Study first to quantify amount of US pollution resulting from Chinese manufacturing for exports
21 January 2014
|Average annual percentage of black carbon pollution related to Chinese exports. Credit: Lin et al. Click to enlarge.|
Chinese air pollution blowing across the Pacific Ocean is often caused by the manufacturing of goods there for export to the US and Europe, according to findings of a new study to be published this week in the Proceedings of the National Academy of Sciences (PNAS).
China is responsible for only a small percentage of the annual pollution in the US, but powerful global winds known as “westerlies” can push airborne chemicals across the ocean in days, particularly during the spring, causing dangerous spikes in contaminants. Dust, ozone and carbon can accumulate in valleys and basins in California and other Western states.
The study by researchers Peking University, Tsinghua University, University of California Irvine, Argonne National Laboratory, the University of Illinois at Urbana-Champaign, and the University of Leeds in England is the first to quantify how much of the pollution reaching the American West Coast is from the production in China of cellphones, televisions and other consumer items imported here and elsewhere.
We’ve outsourced our manufacturing and much of our pollution, but some of it is blowing back across the Pacific to haunt us.
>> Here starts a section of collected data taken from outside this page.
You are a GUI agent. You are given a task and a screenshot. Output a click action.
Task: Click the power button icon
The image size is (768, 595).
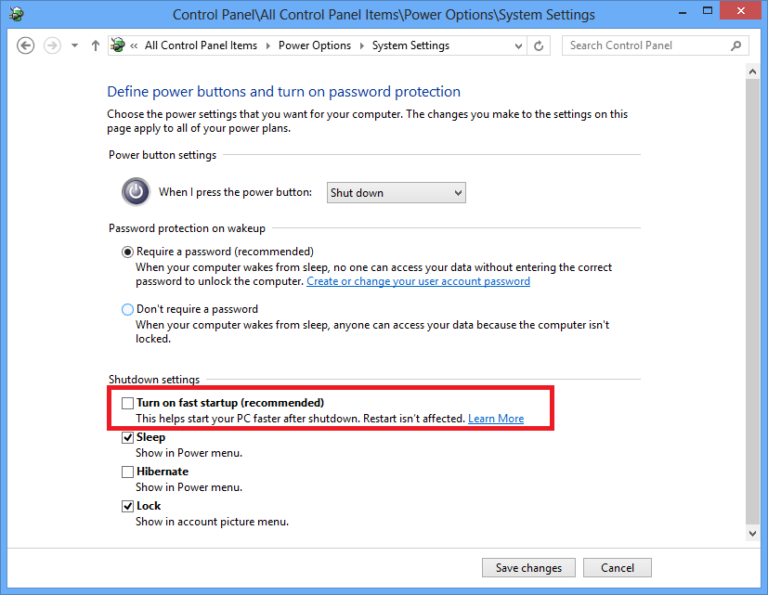(135, 192)
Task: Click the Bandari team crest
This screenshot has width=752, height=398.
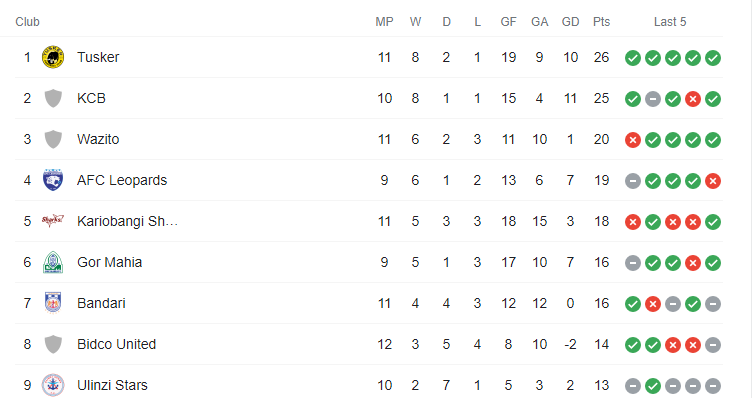Action: [53, 303]
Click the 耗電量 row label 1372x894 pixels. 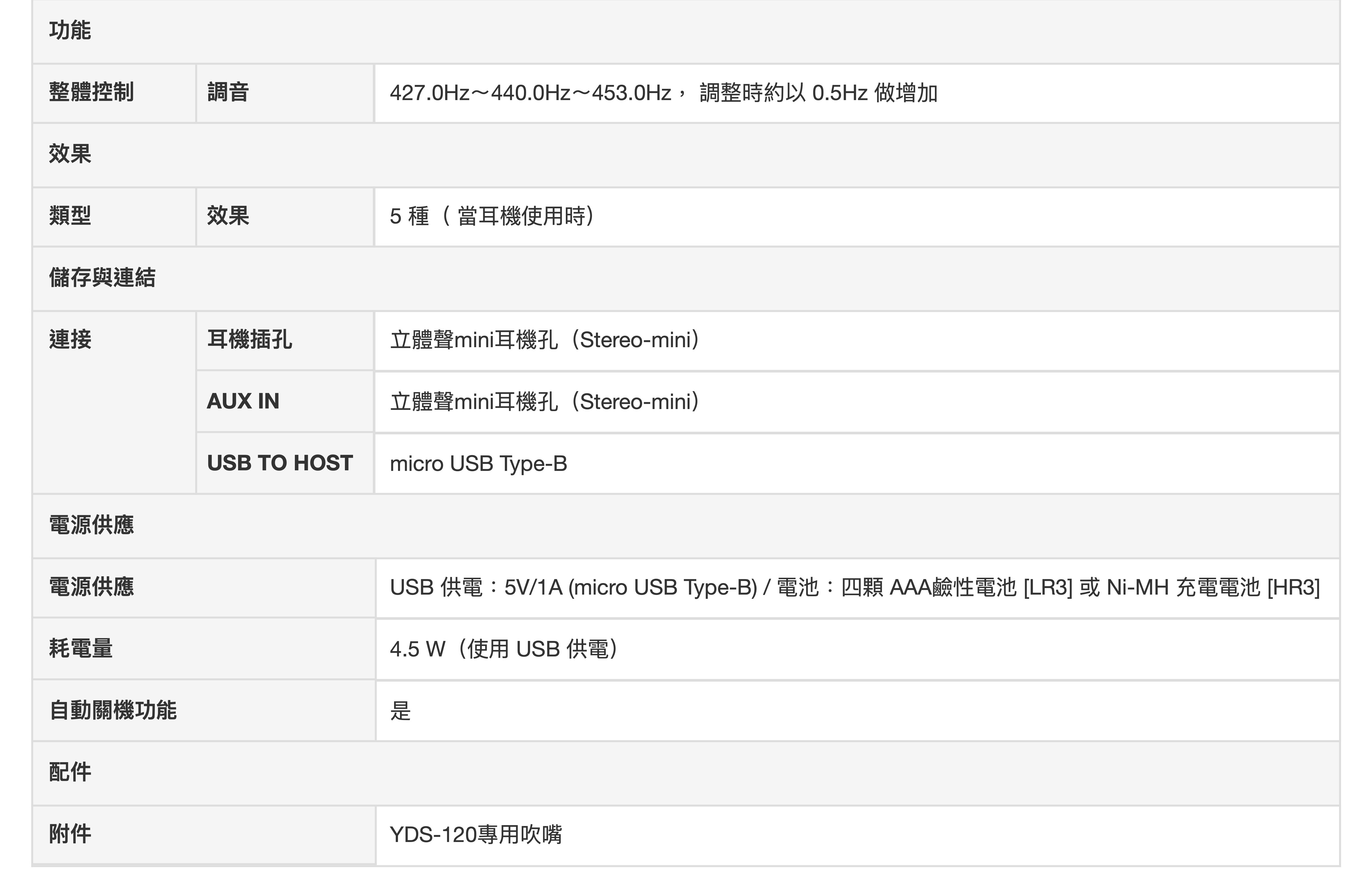81,649
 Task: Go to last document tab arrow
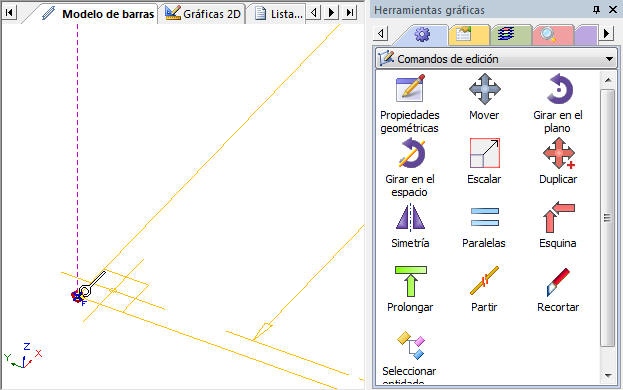point(350,13)
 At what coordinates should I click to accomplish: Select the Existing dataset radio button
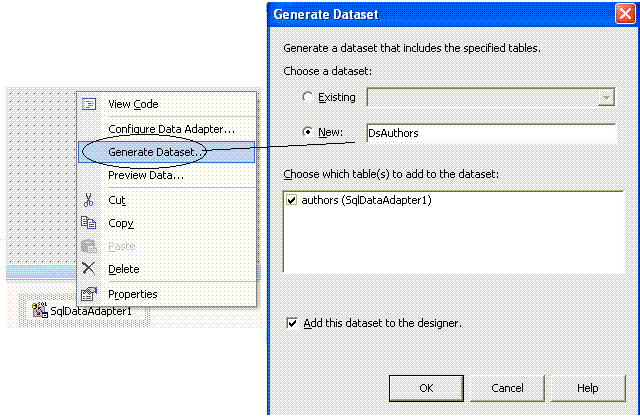pyautogui.click(x=308, y=97)
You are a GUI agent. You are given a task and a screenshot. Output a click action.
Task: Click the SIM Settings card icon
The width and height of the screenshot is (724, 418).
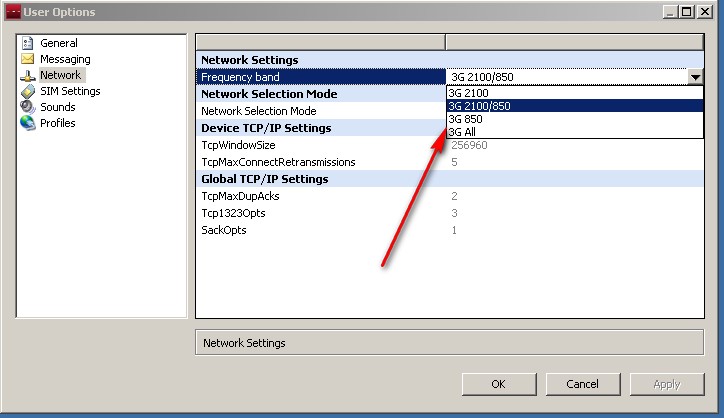tap(28, 91)
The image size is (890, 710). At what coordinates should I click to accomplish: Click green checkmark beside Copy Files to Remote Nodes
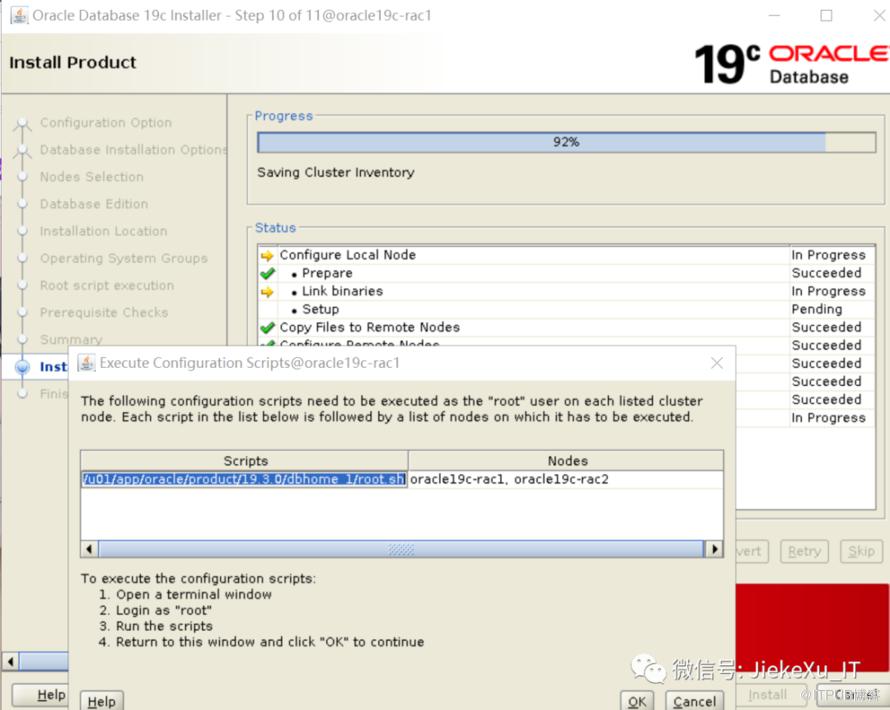pyautogui.click(x=267, y=327)
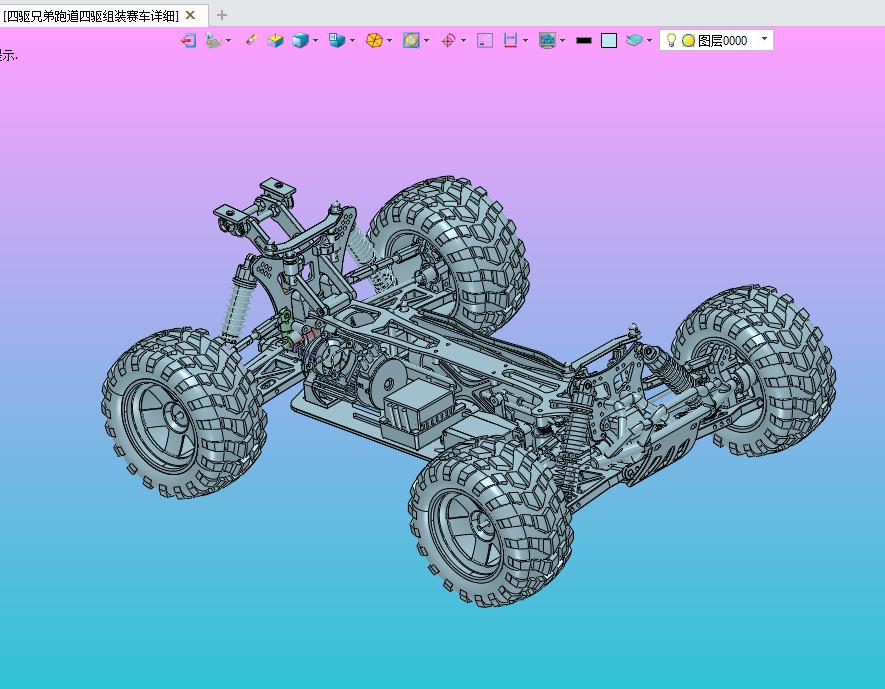Click the red dimension measure icon
The image size is (885, 689).
click(x=510, y=41)
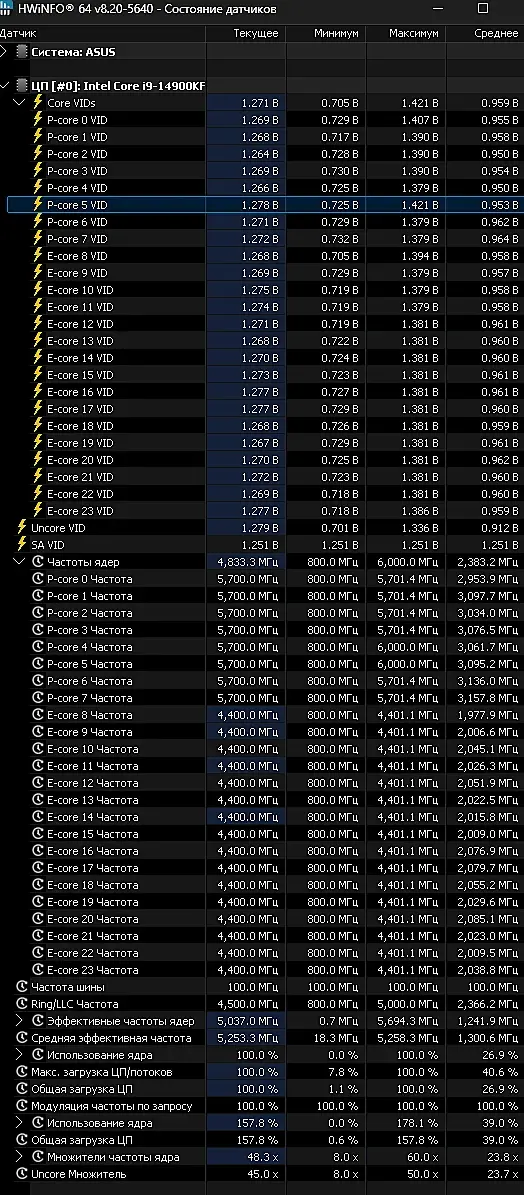Click the lightning icon beside P-core 5 VID
This screenshot has width=524, height=1195.
(x=37, y=204)
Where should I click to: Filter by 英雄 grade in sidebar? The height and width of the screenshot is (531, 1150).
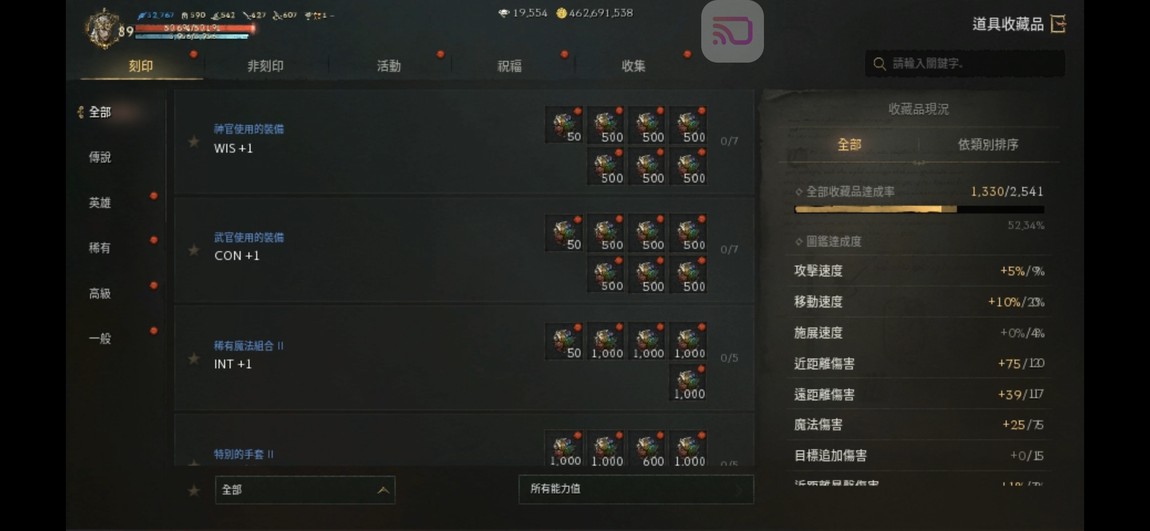(100, 203)
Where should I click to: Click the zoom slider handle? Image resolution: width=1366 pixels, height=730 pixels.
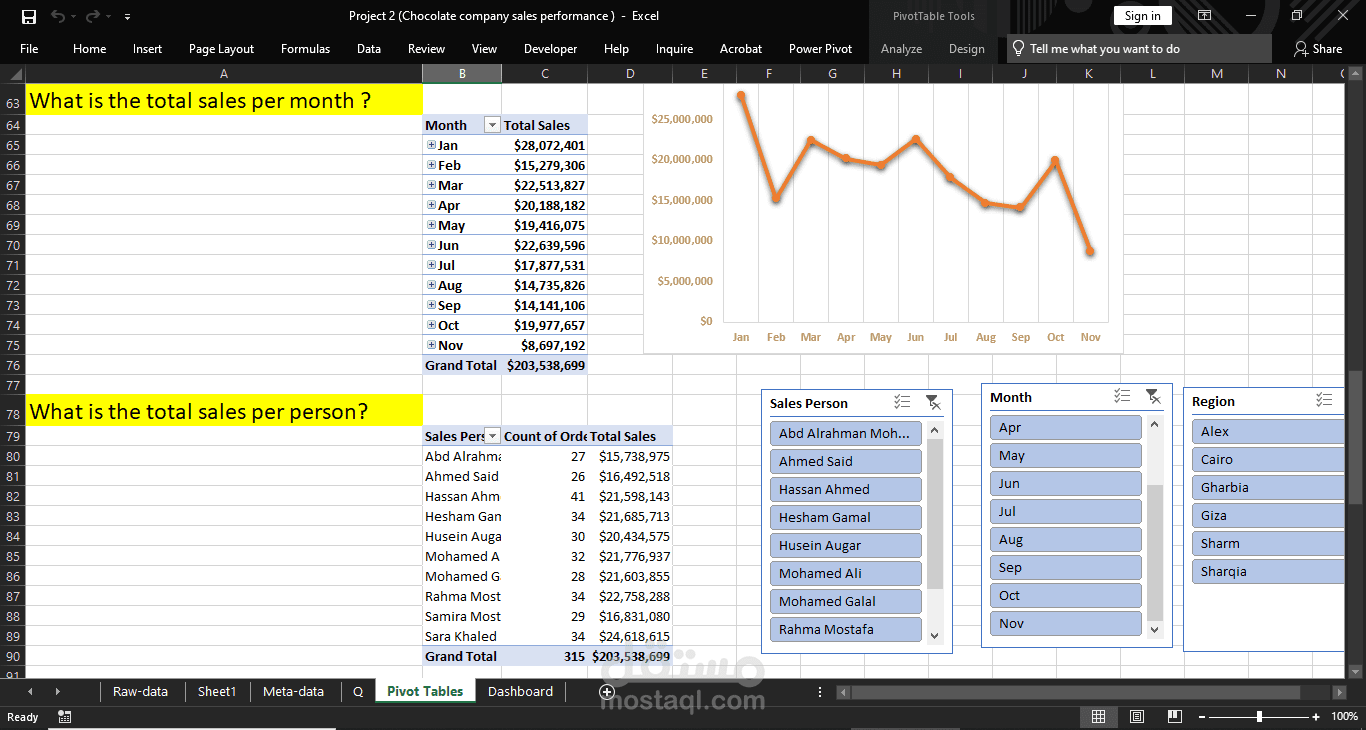click(1259, 716)
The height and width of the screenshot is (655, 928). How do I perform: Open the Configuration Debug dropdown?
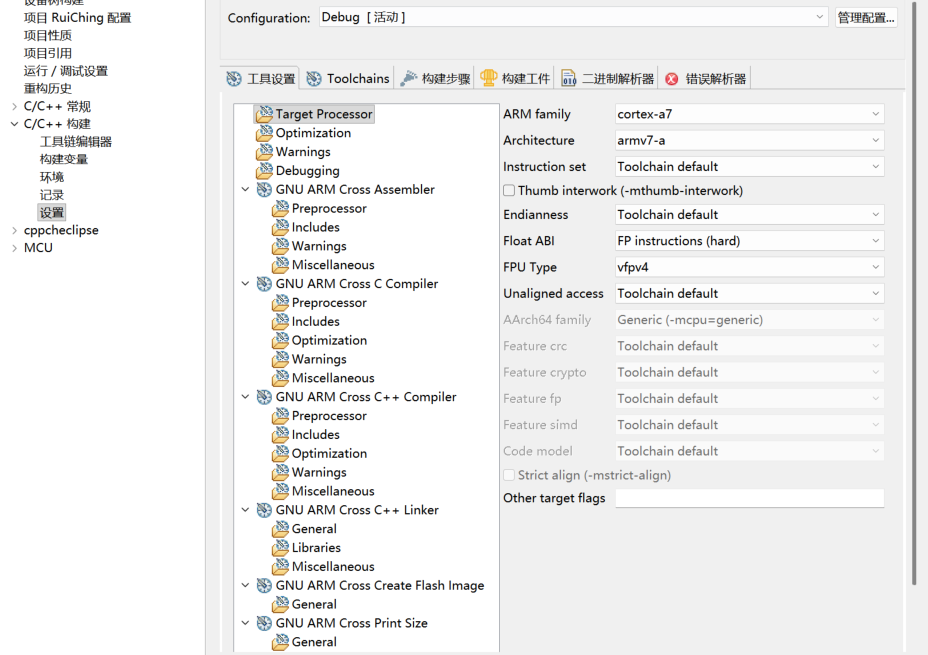tap(574, 17)
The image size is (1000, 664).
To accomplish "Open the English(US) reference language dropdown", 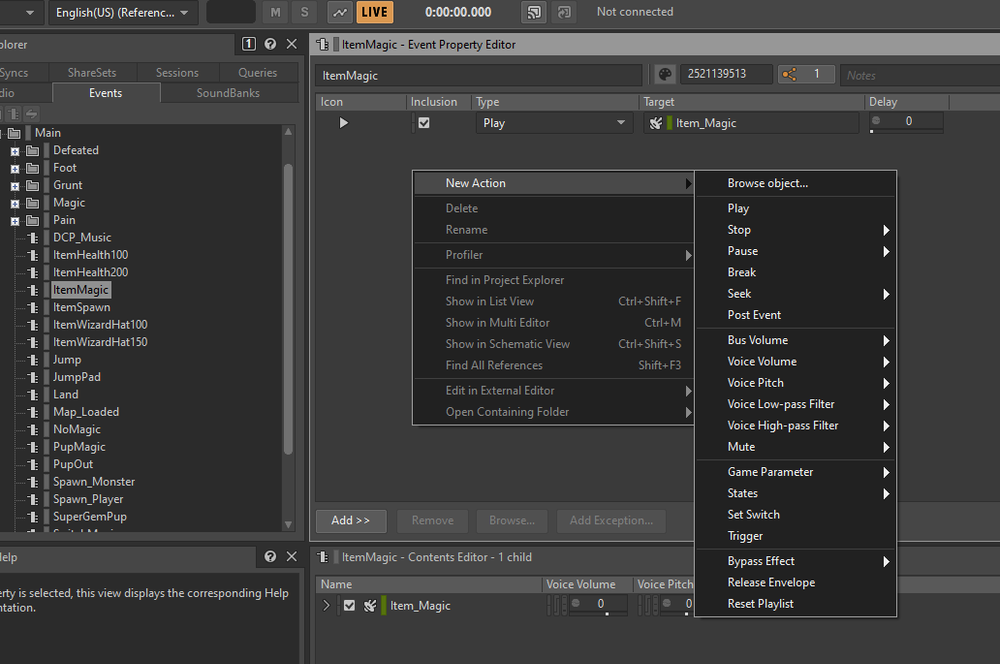I will click(x=120, y=12).
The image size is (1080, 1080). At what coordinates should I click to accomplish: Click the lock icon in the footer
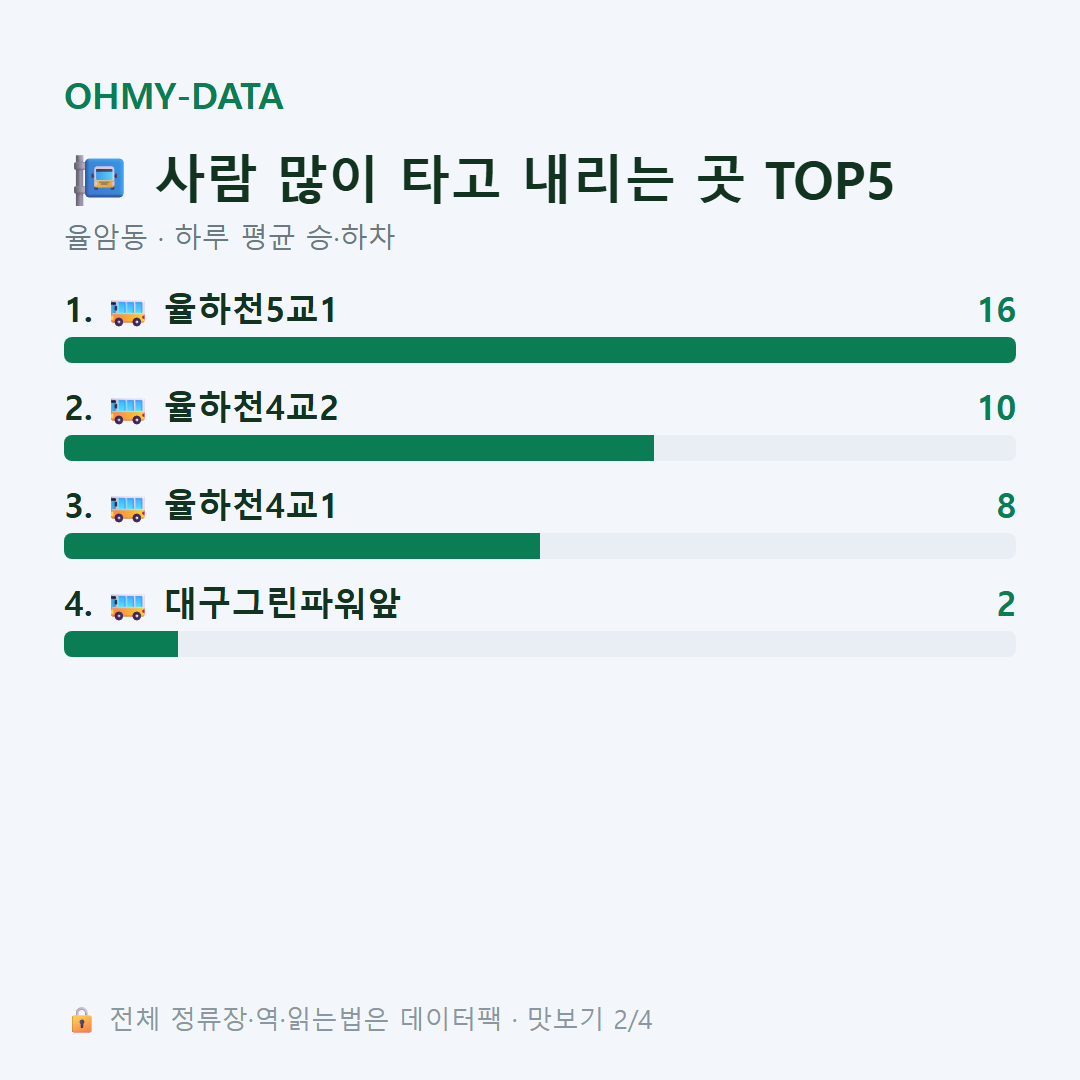point(81,1019)
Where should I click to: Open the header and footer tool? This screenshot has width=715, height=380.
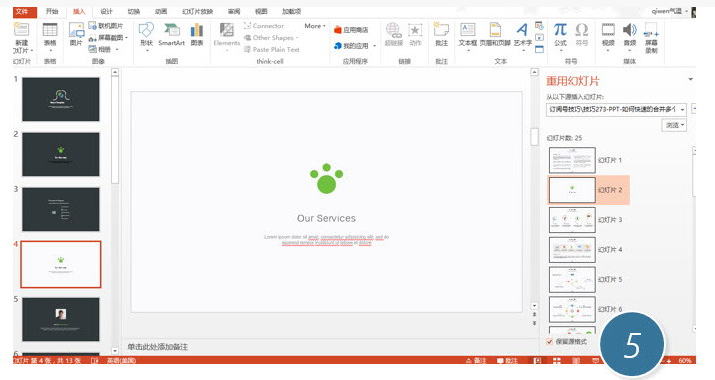coord(495,35)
Given the complaints about how Chinese pollution is corrupting other countries’ air, this paper shows that there may be plenty of blame to go around.
When you buy a product at Wal-Mart, it has to be manufactured somewhere. The product doesn’t contain the pollution, but creating it caused the pollution.—Steve Davis, UC Irvine Earth system scientist and co-author
|Maximum daily percentage of sulfate pollution in US related to Chinese exports. Lin et al. Click to enlarge.|
Los Angeles experiences at least one extra day a year of smog that exceeds federal ozone limits because of nitrogen oxides and carbon monoxide emitted by Chinese factories making goods for export, the analysis found.
On other days, as much as a quarter of the sulfate pollution on the US West Coast is tied to Chinese exports. All the contaminants tracked in the study are key ingredients in unhealthy smog and soot.
Black carbon is a particular problem: Rain doesn’t easily wash it out of the atmosphere, so it persists across long distances. Like other air pollutants, it’s been linked to a litany of health problems, from increased asthma to cancer, emphysema, and heart and lung disease.
The study authors suggest the findings could be used to more effectively negotiate clean-air treaties. China’s huge ramp-up of industrial activity in recent years, combined with poor pollution controls, has unleashed often fierce international debates.
International cooperation to reduce transboundary transport of air pollution must confront the question of who is responsible for emissions in one country during production of goods to support consumption in another.—Lin et al.
Jintai Lin of Beijing’s Peking University is the paper’s lead author. Others are Da Pan, also of Peking University; Qiang Zhang, Kebin He and Can Wang of Beijing’s Tsinghua University; David Streets of Argonne National Laboratory; Donald Wuebbles of the University of Illinois at Urbana-Champaign; and Dabo Guan of the University of Leeds in England.